Les pénuries sont de plus en plus criantes. Cela fait déjà longtemps que les professions d’infirmier et d’aide-soignant sont en pénurie. Y viennent s’ajouter celles d’aide familiale, mais aussi d’éducateur, d’assistant social… Bref, toutes les professions du care.

Les employeurs peinent à trouver du personnel et ça n’a rien d’étonnant : actuellement, les contrats de travail sont de plus en plus précaires. Les financements sont réévalués en permanence, réajustés, revus par projets. L’emploi n’est plus garanti, du moins pour les « nouveaux » travailleurs. Qui aurait envie d’un contrat précaire pour un boulot mal payé, avec des horaires contraignants et des responsabilités en pagaille ?

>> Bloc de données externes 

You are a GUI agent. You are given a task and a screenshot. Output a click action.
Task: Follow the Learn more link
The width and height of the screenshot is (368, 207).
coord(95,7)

Inscriptions en baisse dans les écoles

Parce que là est la réalité : la précarisation de nos emplois vient s’ajouter à la longue liste des violences institutionnelles et politiques dont nous sommes victimes, nous, travailleurs du Non-Marchand. À trop tirer sur la corde, elle finit par casser, et c’est ce qui est en train de se produire. Non seulement de nombreux travailleurs refusent de subir des conditions de travail de plus en plus rudes et font des pas de côté, mais en plus, le secteur n’attire plus les jeunes : que ce soit dans les écoles d’assistants sociaux ou d’infirmiers, pour ne citer que ces deux exemples, les inscriptions sont en baisse, après avoir connu une période de stagnation.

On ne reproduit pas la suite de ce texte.